Logo em seguida, infelizmente, o mesmo narrador reconhece: “conseguimos, mas vamos pagar caro por isso”. Sim, realmente. Mas os ritos de iniciação são atos que fundam uma complexidade de forças, contraditórias e aporéticas. Eles descortinam horizontes, mas também nos ensinam sobre os perigos da vida. Voltamos a esses marcos para relembrar o que fazer e o que nos ameaça. Hoje, ando de mãos dadas na rua com o meu companheiro e acho que essa é a minha pedra. Mas nunca deixo de olhar para trás e para os lados.
Gravatas
O terceiro ato de 3 maneiras de tocar no assunto é um recorte de pronunciamentos e discursos de Jean Wyllys na Câmara dos Deputados, entre 2011 e 2018, período em que atuou como deputado federal. No conjunto dos três monólogos, a figura de Jean Wyllys assinala um momento supostamente mais sólido da militância gay, marcado pela entrada nas esferas institucionais e na cultura oficial. Ou seja, marcando presença no congresso nacional, nas urnas eleitorais e nos projetos de lei.

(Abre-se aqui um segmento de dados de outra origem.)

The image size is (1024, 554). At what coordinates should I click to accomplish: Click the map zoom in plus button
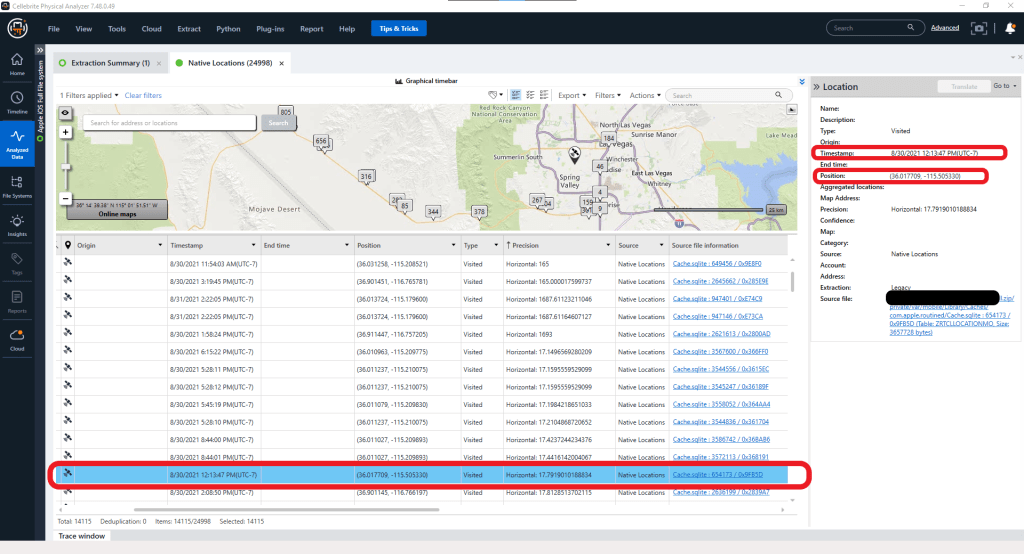(x=66, y=132)
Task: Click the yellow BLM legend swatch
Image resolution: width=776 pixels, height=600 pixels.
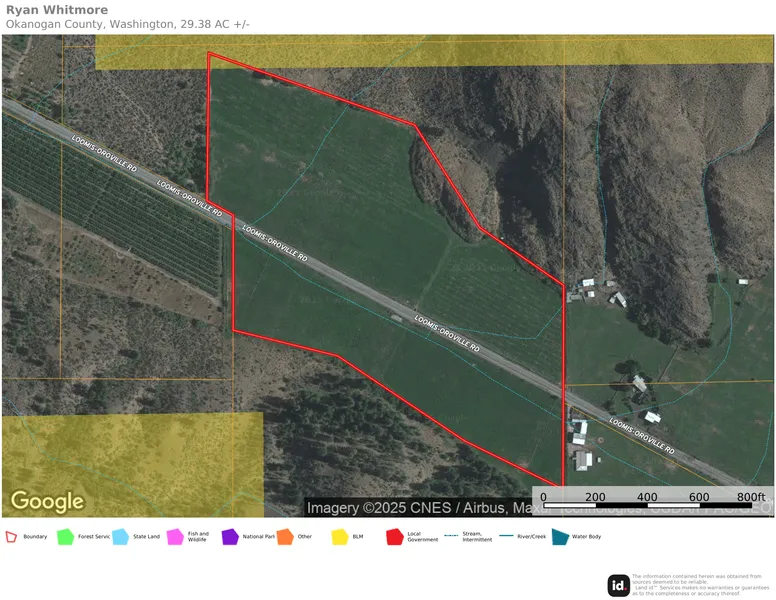Action: click(339, 537)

Vestido de terno e gravata, comprovada atuação nos meios intelectuais, legislativos e culturais, Wyllys nos passa a impressão de que, finalmente, algumas coisas não têm volta. No Congresso Nacional, ele não só teria resguardado seu direito de expressão e de atuação legislativa, como também teria sua integridade física e moral amparada pelo decoro parlamentar. Tratando-se de um homem cisgênero, sabemos, claro, que a representatividade ainda tem muito a caminhar; mas seria de se esperar que a presença de Jean Wyllys nos espaços oficiais, iluminados pela jurisprudência das instituições republicanas, teria eliminado de vez os fantasmas do bullying e da clandestinidade social – ao menos na sua vida pública como parlamentar.

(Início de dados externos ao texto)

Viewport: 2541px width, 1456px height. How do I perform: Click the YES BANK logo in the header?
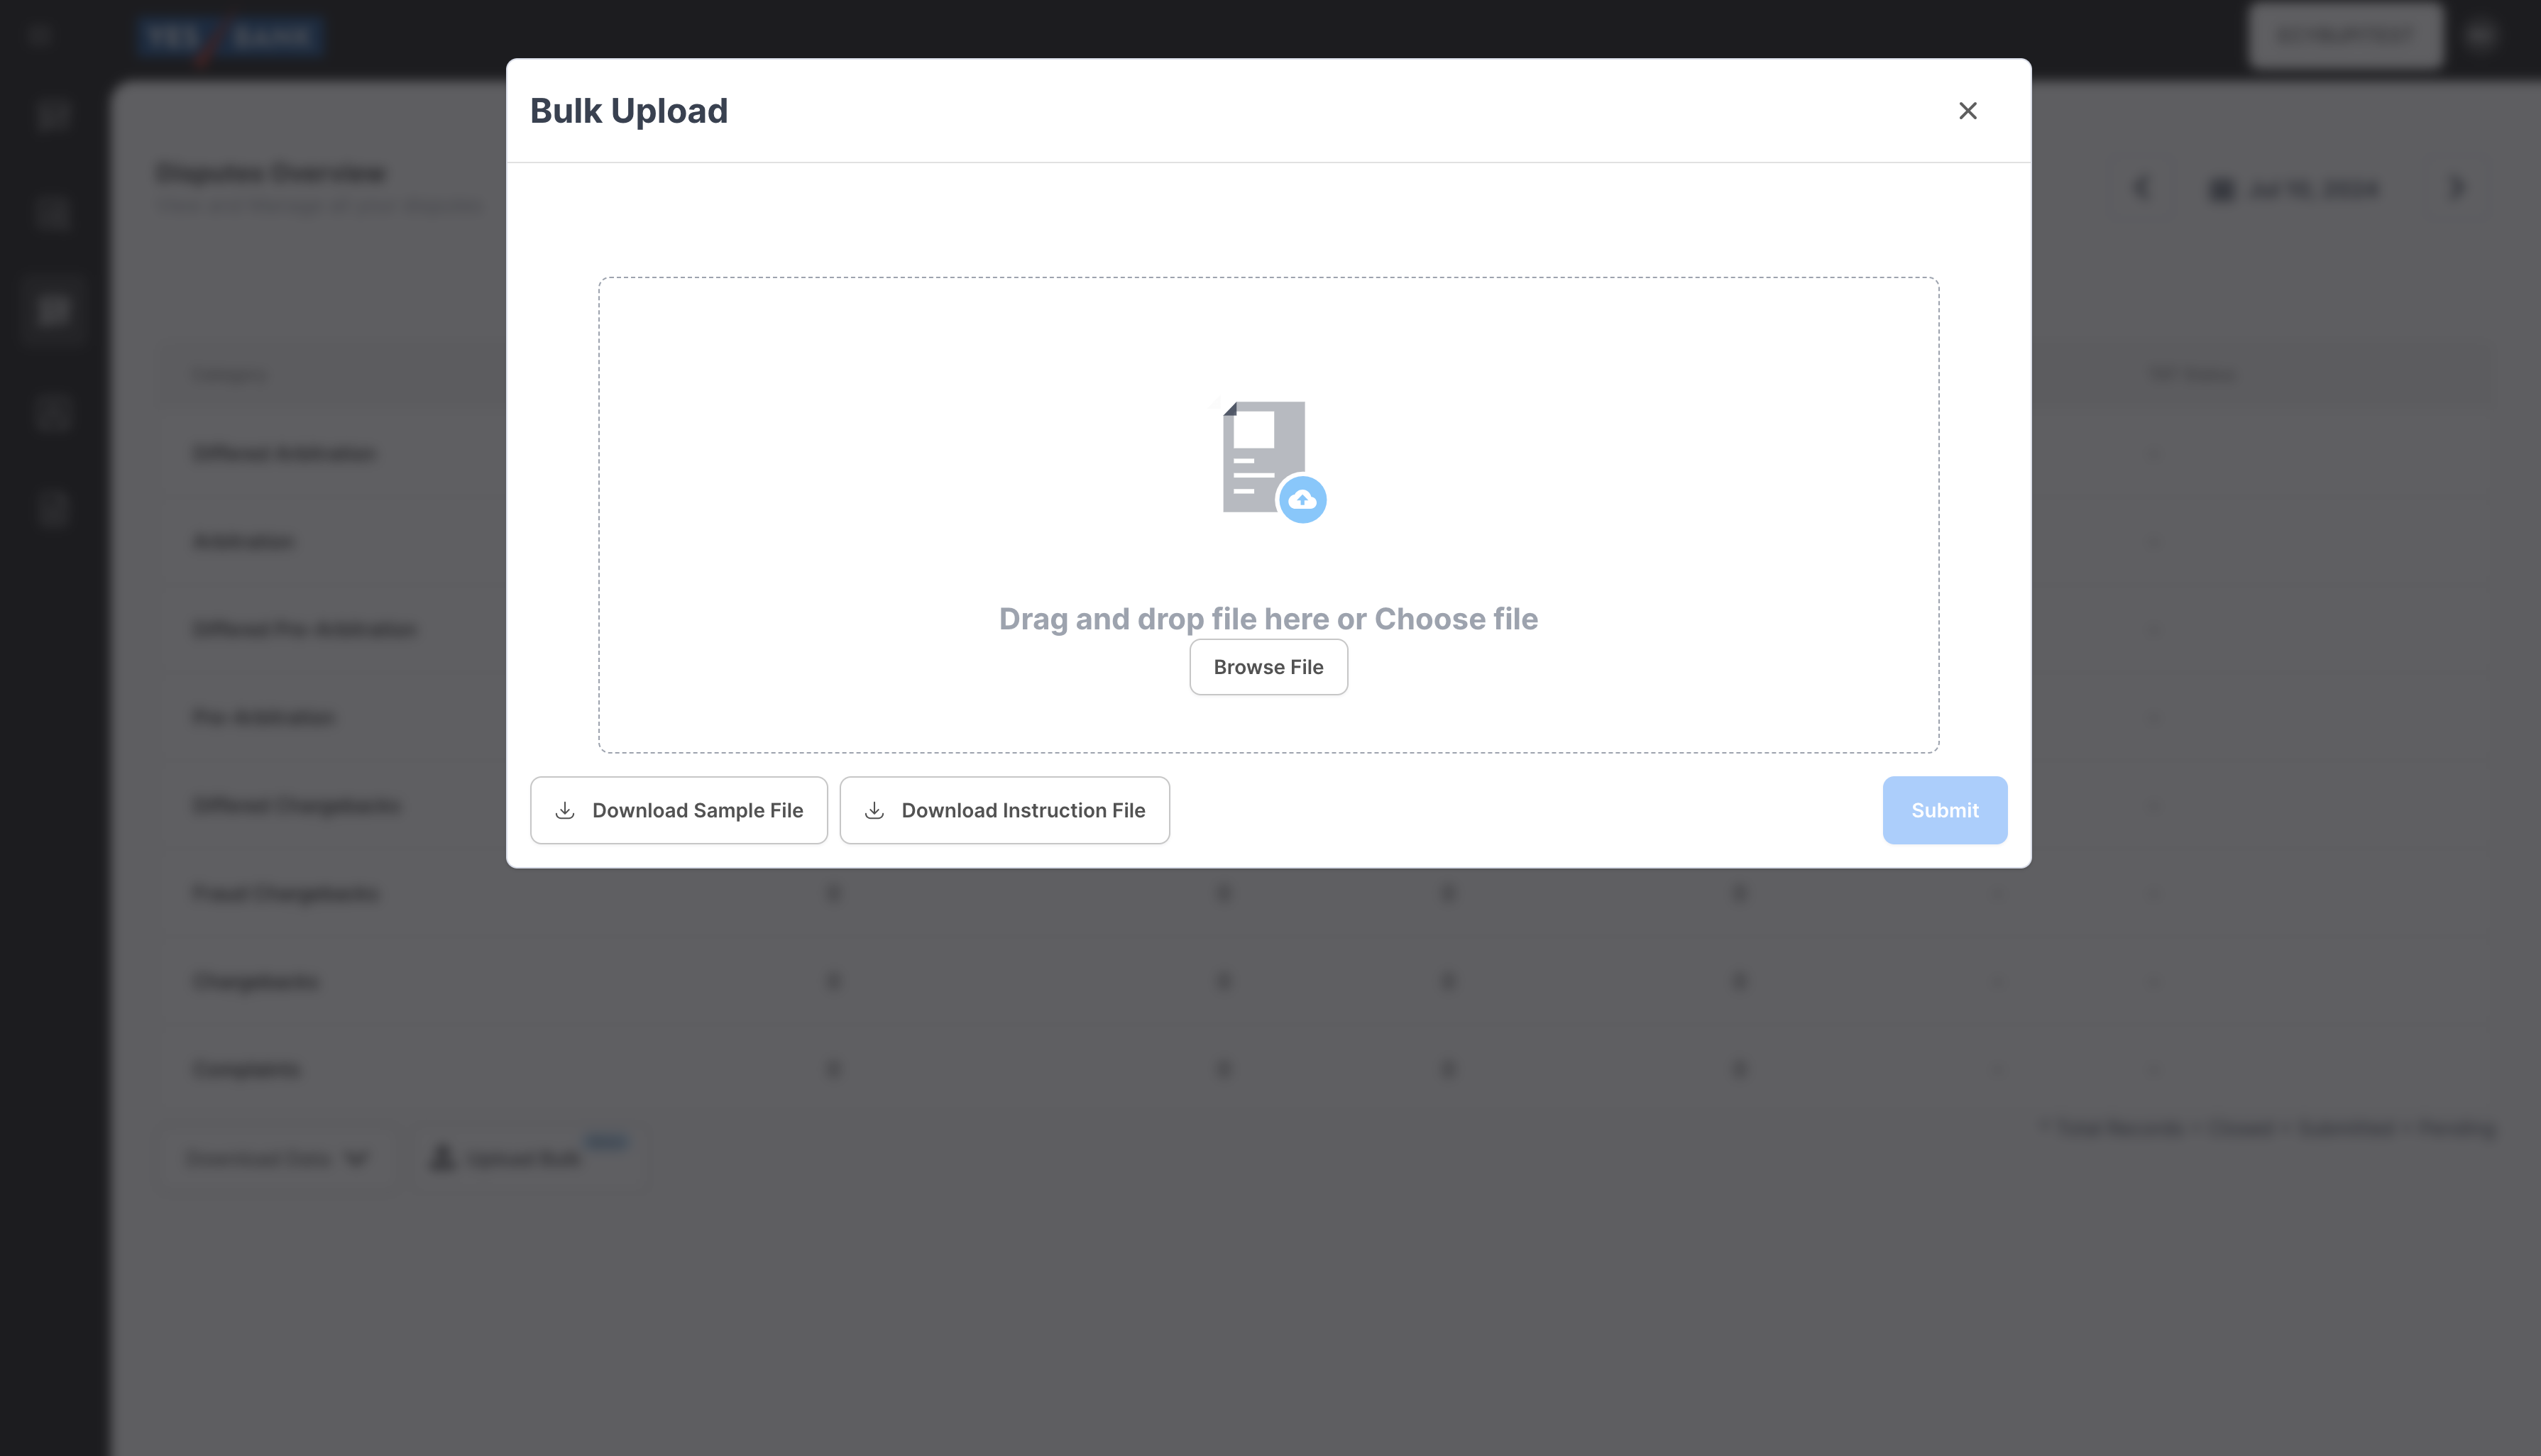(230, 37)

Em 2019, Jean Wyllys renunciou a seu terceiro mandato como deputado federal. Ameaças de morte, linchamento virtual e fake news esgotaram a sua capacidade de resistência ao parlamento e às intempéries da vida pública. Quando Marielle Franco foi assassinada, Wyllys foi obrigado a reconhecer que corria riscos reais, passando a viver sob escolta; mas antes disso fora vítima de vários embates na Câmara dos Deputados, sofrendo agressões pessoais e lutando contra a constante desqualificação da bandeira LGBTQI. Após a ascensão de Jair Bolsonaro ao poder, acabou cedendo ao assédio e à pressão e exilou-se do país.
A terceira maneira de tocar no assunto ecoa as duas primeiras, provocando retornos ampliados de fantasmas do passado. Na cena, o som de microfonia interfere frequentemente no discurso do deputado, abafando o alcance de suas palavras, e então nos conscientizamos de como o assédio moral de garotos-deputados atualizam o bullying escolar. Homens “feitos”, de terno e gravata, fazendo cara de deboche e xingando “viado escroto” em meio ao plenário; homens brancos adultos mostrando o agressor infanto-juvenil que nunca deixaram de ser. O parlamento se amesquinha e vira o pior que uma sala de aula pode se tornar.
O fã de Judy Garland em Stonewall, com a pedra na mão, retorna e nos lembra: vamos pagar caro por isso. Pagar por ter ido aonde não fomos chamados – à casa da “democracia”. Enquanto, na cena, a fala do deputado gay defende o direito constitucional de estar ali, é impossível não lembrar que essa mesma casa – centro das garantias civis a que tem direito todo o cidadão – fora o motivo de Jean Wyllys abandonar sua própria carreira parlamentar. Se hoje o Stonewall não é mais um dos pontos solitários de encontro para a população LGBTQI, lembremos que o Congresso Nacional ainda não é lugar para nós. E se a própria casa da democracia não o é, o país, por extensão, também não é lugar para nós.
O recado está dado. Garotos engravatados ditam os rumos do país. As pedras – que não são as mesmas que eles usam – estão em nossas mãos. A vaga de Jean Wyllys na Câmara foi ocupada por David Miranda. Não é hora de recuar.
Renan Ji é Doutor em Literatura Comparada pela UFRJ.